Fluorescent immunocytochemistry

The skin sections were washed with PBS, and the samples were blocked in an antibody dilution buffer of 2% BSA/PBS for 15 min at room temperature (RT). After the blocking solution was removed, primary antibodies/markers were added to the antibody dilution buffer at 37 °C for 2 h: anti-CD3 (1:200) (eBioscience, San Diego, CA, USA) for T lymphocytes; anti-F4/80 antibody (1:200) (eBioscience) for macrophages. After washing with PBS, cells were incubated for 30 min at RT with secondary antibodies prepared at 1:500 in antibody dilution buffer: Alexa 594 donkey anti-rat IgG (Jackson ImmunoResearch Laboratories, Inc., West Grove, PA, USA). After the secondary antibodies were removed and the tissues had again been washed with PBS, nuclear counterstaining was performed by incubating with 4’,6-diamidino-2-phenylindole (DAPI) solution (1 μg/mL in PBS; Fujifilm Wako Japan K.K.) for 10 min at RT. A mounting medium (ImmunoBioScience, Mukilteo, WA) was added to the sample slides before they were covered with cover slips and sealed with nail varnish. They were then evaluated under a fluorescence microscope (BZx-700, Keyence, Osaka, Japan). The positively stained cells in each sample were counted in five different high-power fields (×200).

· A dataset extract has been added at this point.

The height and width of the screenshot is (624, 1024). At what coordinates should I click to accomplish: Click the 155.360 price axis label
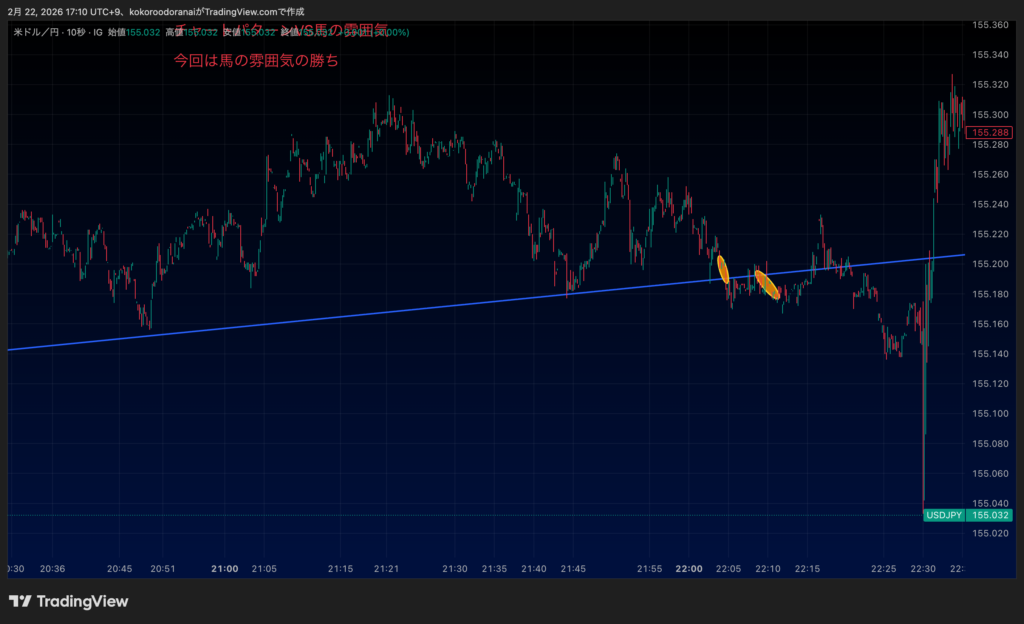pos(990,25)
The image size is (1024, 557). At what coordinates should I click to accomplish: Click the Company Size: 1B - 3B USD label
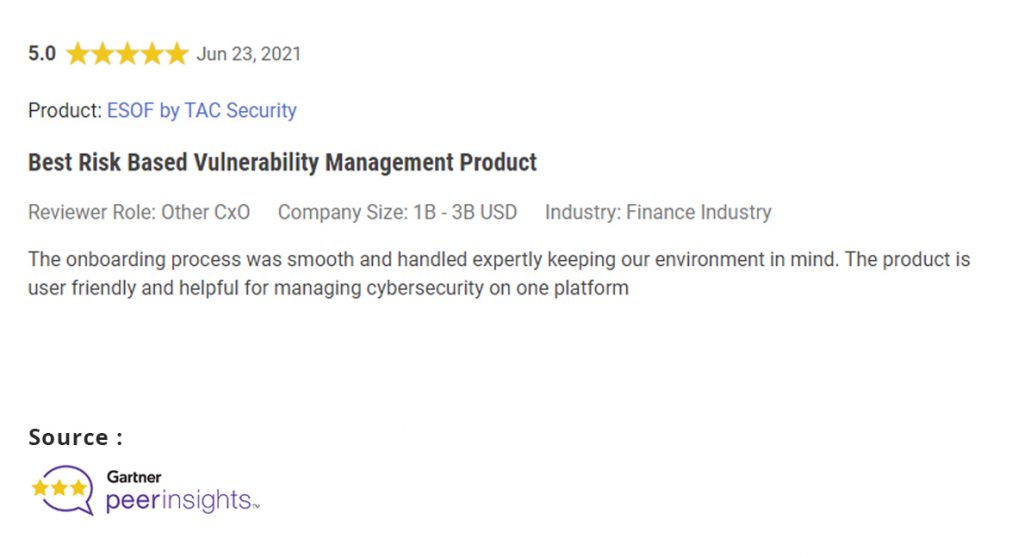[x=398, y=212]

Quantitative real-time RT-PCR using skin in vivo

Total RNA was extracted from skin tissues harvested at 21 days after BLM administration. Following RNA extraction with an RNeasy fibrous tissue mini kit (Qiagen Ltd.), cDNA was synthesised and amplified. The primer sequences for interleukin-2 (IL-2), interferon-gamma (INF-γ), interleukin-4 (IL-4), interleukin-10 (IL-10), interleukin-13 (IL-13), interleukin-17 (IL-17), interleukin-6 (IL-6), α-smooth muscle actin (α-SMA), transforming growth factor β1 (TGF-β1), collagen type 1 alpha 1 (COL1α1), tissue inhibitor of metalloproteinase 2 (TIMP-2), and GAPDH are summarised in Table 2. The primers for gremlin-1 (GREM-1) were purchased from Sino Biological, Beijing, China. The experiments were repeated in triplicate, and the results were averaged.

Table 2 Primers used in the RT-qPCR analysesWestern blotting using skin

The skin tissues were crushed into pieces using an automill machine (2 sets of 2 min at 1500 rpm) in RIPA buffer supplemented with protease inhibitor: PMSF (0.1 mM) and phosphatase inhibitor: sodium fluoride (5 mM).

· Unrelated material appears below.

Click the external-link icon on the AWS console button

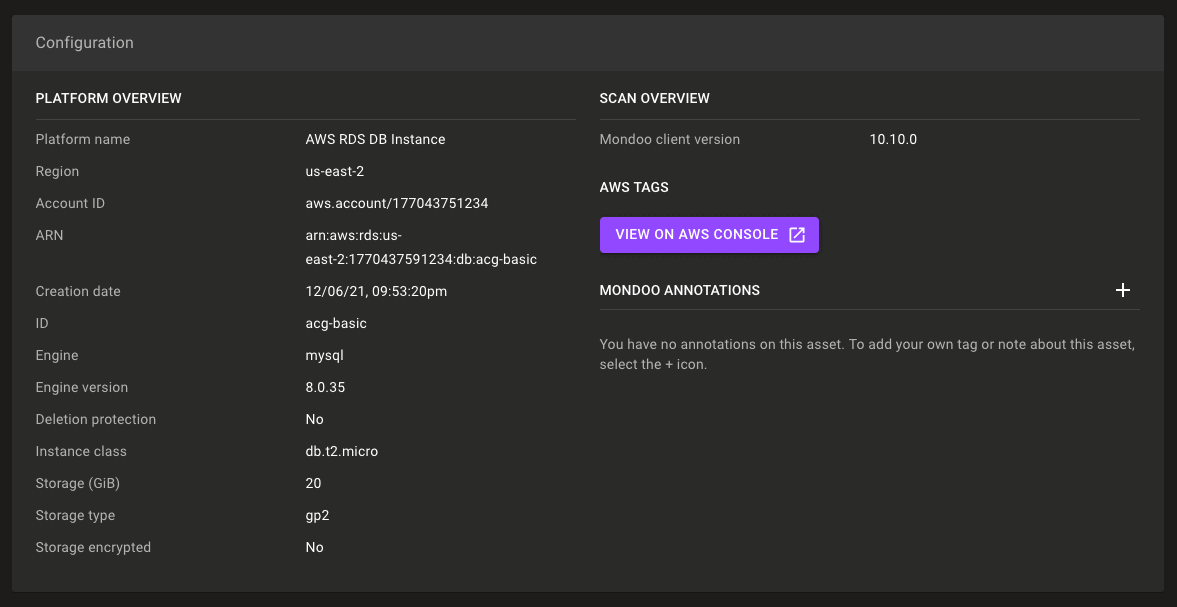[795, 234]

The protein concentration was analysed using Qubit protein assay kit (Thermo Fisher Scientific, Cleveland, OH, USA).

Western blotting was performed using the Protein Simple WES System (Protein Simple, SanJose, CA, USA) following the protocols given by the manufacturer. Primary antibodies: anti-Smad2/3 (1:20) (Cell Signaling Technologies, Danvers, MA, USA), anti-Phospho-Smad2/3 (1:20) (Cell Signaling Technologies), and secondary antibodies: Anti-Rabbit Secondary HRP Antibody (Protein Simple) were used the western blot. Protein expression was normalized to total protein using the Total Protein Detection Module (Protein Simple). Simple Western data was analysed using Compass Software version 3.1 (Protein Simple).

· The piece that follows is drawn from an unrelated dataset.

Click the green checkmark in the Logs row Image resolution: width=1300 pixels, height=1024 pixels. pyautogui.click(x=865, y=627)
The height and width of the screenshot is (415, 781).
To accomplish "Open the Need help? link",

Bioluminescence imaging for in vivo analysis of mASCs

The mASCs were incubated with indocyanine green (ICG) in PBS (25 μM) for 30 min at 37 °C followed by rinsing thrice with PBS. The in vivo migration ability and distribution of the hep-mASCs were investigated. The ICG-labelled mASCs—cultured with LMWH (0, 10, and 100 μg/mL)—were intravenously injected into nine mice after a week of BLM administration. Twenty-four hours after administering mASCs, the mice were sacrificed and their skin, thymus, spleen, lungs, heart, and kidneys were harvested. The cell accumulation in each tissue was evaluated as signal intensities using an IVIS Imaging System 200 Series (Calliper Life Science, Hopkinton, MA, USA), and the differences in average signal intensities depending on the LMWH concentration was examined.

Statistical analysis

All values are presented as mean ± standard error of mean (SEM). Comparisons between two groups were tested using the Mann-Whitney U test, and those among multiple groups were tested for significance via analysis of variance (ANOVA) followed by post hoc testing with a Tukey procedure. Statistical significance was set at P < 0.05. Statistical analyses were performed using commercially available software (GraphPad Prism, MDF Co. Ltd., Tokyo, Japan).